▸ **WORK TASK**
Output exactly, with nothing added, the entries from the first line through the line with "六安这条旅游线路入选全国精品! (1202, 1121)".

▸ **PROVIDED INFORMATION**
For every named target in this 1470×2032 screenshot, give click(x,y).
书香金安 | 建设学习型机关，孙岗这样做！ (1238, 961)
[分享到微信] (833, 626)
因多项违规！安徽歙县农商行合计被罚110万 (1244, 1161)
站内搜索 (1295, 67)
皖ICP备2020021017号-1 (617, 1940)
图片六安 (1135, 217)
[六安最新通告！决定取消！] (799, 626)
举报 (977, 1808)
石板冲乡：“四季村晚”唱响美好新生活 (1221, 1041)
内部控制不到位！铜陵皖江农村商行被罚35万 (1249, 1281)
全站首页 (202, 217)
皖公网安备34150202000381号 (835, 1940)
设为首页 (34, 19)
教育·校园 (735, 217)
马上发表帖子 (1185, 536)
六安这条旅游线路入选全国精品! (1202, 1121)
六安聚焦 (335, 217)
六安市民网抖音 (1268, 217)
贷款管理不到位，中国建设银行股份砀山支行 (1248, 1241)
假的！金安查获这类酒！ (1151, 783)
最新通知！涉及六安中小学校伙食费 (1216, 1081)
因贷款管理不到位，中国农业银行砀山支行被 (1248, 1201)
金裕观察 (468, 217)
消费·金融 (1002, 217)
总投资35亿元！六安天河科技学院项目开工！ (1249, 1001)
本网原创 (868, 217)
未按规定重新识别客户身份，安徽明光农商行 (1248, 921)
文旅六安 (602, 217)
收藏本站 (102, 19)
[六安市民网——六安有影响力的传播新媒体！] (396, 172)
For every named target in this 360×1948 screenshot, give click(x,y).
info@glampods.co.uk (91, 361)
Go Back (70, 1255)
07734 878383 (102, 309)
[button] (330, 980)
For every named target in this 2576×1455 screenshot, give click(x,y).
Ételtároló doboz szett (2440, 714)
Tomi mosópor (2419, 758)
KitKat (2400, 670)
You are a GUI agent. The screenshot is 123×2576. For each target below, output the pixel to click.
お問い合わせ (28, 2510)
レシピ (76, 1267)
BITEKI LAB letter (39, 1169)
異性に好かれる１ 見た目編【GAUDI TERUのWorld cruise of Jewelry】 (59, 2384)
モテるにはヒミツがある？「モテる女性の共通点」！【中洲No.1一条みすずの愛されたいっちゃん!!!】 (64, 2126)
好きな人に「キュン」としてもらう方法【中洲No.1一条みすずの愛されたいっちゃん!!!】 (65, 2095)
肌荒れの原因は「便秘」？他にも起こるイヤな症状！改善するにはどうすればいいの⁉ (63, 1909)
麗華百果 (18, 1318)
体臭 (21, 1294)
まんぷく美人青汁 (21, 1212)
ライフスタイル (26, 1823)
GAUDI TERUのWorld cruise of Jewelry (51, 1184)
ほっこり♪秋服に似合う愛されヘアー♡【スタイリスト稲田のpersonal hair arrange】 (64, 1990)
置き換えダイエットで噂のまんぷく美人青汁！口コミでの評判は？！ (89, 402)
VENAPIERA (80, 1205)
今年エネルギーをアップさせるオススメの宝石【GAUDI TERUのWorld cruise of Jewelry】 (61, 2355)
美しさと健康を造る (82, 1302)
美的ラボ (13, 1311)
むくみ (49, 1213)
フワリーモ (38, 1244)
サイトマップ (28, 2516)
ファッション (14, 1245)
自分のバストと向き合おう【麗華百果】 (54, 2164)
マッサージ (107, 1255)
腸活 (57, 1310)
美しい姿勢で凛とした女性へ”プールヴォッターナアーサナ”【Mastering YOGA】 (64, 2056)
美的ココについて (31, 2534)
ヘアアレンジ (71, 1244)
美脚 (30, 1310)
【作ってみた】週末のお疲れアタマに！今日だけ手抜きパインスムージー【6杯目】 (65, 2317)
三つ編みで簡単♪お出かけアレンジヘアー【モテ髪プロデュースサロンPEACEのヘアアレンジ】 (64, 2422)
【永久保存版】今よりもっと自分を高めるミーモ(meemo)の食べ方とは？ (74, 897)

▸ **RESULT OF THIS EXERCISE**
For every named target in this 1470×2032 screenshot, give click(x,y).
书香金安 | 建设学习型机关，孙岗这样做！ (1238, 961)
[分享到微信] (833, 626)
因多项违规！安徽歙县农商行合计被罚110万 (1244, 1161)
站内搜索 (1295, 67)
皖ICP备2020021017号-1 (617, 1940)
图片六安 (1135, 217)
[六安最新通告！决定取消！] (799, 626)
举报 (977, 1808)
石板冲乡：“四季村晚”唱响美好新生活 (1221, 1041)
内部控制不到位！铜陵皖江农村商行被罚35万 (1249, 1281)
全站首页 (202, 217)
皖公网安备34150202000381号 (835, 1940)
设为首页 (34, 19)
教育·校园 (735, 217)
马上发表帖子 (1185, 536)
六安这条旅游线路入选全国精品! (1202, 1121)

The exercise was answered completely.